Prior to joining Univision, Gaviria launched Hispanic Ventures at Meredith Corporation where she created a portfolio of lifestyle print and digital brands and a custom publishing practice to engage with Hispanic consumers.

She began her career in brand management and held brand posts at Procter & Gamble, Miller Brewing, Colgate Palmolive and Time Inc. Gaviria has been recognized with several leading industry awards including Fast Company’s “Top 100 Most Creative People in Business” in 2014, Ad Age’s “Top Women to Watch” in 2013, Cable Fax’s “Most Powerful Women in Cable” in 2013, and Ad Age’s “Top 100 Marketers” in 2000, among other industry accolades. Currently, Gaviria serves on the board of ALSAC and St. Jude Children’s Research Hospital.

She holds a bachelor’s degree from Tulane University.

Walter “Wally” Podrazik, adjunct lecturer, University of Illinois at Chicago and television curator at the Museum of Broadcast Communications. He is a graduate of the School of Communication at Northwestern University. He teaches courses on future TV, television history and the intersection of mass media and politics at UIC.

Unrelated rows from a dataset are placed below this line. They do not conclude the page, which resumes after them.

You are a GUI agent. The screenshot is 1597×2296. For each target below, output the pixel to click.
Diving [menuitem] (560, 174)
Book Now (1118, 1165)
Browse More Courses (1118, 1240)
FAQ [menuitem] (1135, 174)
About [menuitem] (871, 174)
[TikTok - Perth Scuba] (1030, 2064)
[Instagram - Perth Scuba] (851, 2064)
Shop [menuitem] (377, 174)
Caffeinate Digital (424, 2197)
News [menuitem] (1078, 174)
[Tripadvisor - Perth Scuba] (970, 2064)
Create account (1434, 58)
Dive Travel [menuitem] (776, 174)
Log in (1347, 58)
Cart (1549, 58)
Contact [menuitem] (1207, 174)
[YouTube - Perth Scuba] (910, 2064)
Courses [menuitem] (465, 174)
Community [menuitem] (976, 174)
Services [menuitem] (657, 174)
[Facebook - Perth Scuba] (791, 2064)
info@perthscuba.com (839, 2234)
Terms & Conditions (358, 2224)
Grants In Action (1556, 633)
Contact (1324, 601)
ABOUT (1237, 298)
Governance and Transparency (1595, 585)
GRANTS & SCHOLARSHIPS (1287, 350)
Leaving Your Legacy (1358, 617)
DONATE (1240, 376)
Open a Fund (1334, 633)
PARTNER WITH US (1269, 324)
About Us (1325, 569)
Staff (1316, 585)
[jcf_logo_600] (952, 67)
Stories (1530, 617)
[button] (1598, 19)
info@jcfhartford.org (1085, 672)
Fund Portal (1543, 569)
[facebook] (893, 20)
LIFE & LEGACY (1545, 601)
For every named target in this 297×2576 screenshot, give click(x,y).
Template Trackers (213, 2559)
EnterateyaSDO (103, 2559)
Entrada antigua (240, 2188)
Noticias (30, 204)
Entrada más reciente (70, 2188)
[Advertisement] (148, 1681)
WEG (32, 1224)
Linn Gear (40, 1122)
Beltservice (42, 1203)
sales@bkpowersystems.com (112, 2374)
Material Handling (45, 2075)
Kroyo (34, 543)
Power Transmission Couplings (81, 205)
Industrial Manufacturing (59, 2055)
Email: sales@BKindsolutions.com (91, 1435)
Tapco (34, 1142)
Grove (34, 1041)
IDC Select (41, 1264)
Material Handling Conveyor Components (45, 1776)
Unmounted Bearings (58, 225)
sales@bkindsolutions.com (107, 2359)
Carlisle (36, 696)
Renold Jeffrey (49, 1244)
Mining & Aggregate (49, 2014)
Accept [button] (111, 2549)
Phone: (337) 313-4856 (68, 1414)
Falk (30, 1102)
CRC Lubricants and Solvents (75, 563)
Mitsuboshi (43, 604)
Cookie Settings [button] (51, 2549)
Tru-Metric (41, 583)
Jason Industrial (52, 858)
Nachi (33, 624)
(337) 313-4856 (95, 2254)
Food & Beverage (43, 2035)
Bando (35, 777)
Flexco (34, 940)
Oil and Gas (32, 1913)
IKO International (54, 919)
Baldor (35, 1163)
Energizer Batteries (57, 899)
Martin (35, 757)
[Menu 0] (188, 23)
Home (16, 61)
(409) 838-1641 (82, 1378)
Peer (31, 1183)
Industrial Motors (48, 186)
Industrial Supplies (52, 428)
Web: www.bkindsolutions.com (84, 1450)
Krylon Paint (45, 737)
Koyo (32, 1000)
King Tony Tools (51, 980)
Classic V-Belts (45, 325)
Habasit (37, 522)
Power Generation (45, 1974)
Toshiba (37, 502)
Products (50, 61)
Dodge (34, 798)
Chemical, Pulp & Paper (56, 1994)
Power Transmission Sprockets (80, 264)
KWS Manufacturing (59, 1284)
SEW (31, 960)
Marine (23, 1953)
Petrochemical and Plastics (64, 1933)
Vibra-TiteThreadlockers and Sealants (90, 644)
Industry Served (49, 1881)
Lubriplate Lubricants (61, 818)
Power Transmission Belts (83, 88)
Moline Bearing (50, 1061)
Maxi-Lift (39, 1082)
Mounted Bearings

In his work, Podrazik has experienced, firsthand, history-in-the-making in handling media logistics at high-profile events, such as, the Democratic Party’s quadrennial presidential nominating conventions and currently serves as television curator at the Museum of Broadcast Communications in Chicago.

He regularly provides insights online, on radio and television, at conferences, in a variety of education forums, and in print. Podrazik composed the introduction chapter to the anthology New Critical Perspectives on the Beatles: Things We Said Today (2016, Palgrave/Macmillan) and has co-authored nine books including: the season-by-season history of television, and Watching TV (Third edition in 2016, Syracuse University Press), hence bringing that media story to today’s contemporary viewing and political settings.